Among the lines below, keep only those from the one containing "You are a GUI" through the one containing "1512x801 pixels.", and reproduce them exactly.

■ MATERIAL SHOWN ■

··········

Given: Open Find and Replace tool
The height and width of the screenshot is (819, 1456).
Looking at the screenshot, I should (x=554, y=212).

··········

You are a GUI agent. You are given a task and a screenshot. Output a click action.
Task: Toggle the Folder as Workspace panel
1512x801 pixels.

··········

■ ANSWER BOX ■
You are a GUI agent. You are given a task and a screenshot. Output a click action.
Task: Toggle the Folder as Workspace panel
1512x801 pixels.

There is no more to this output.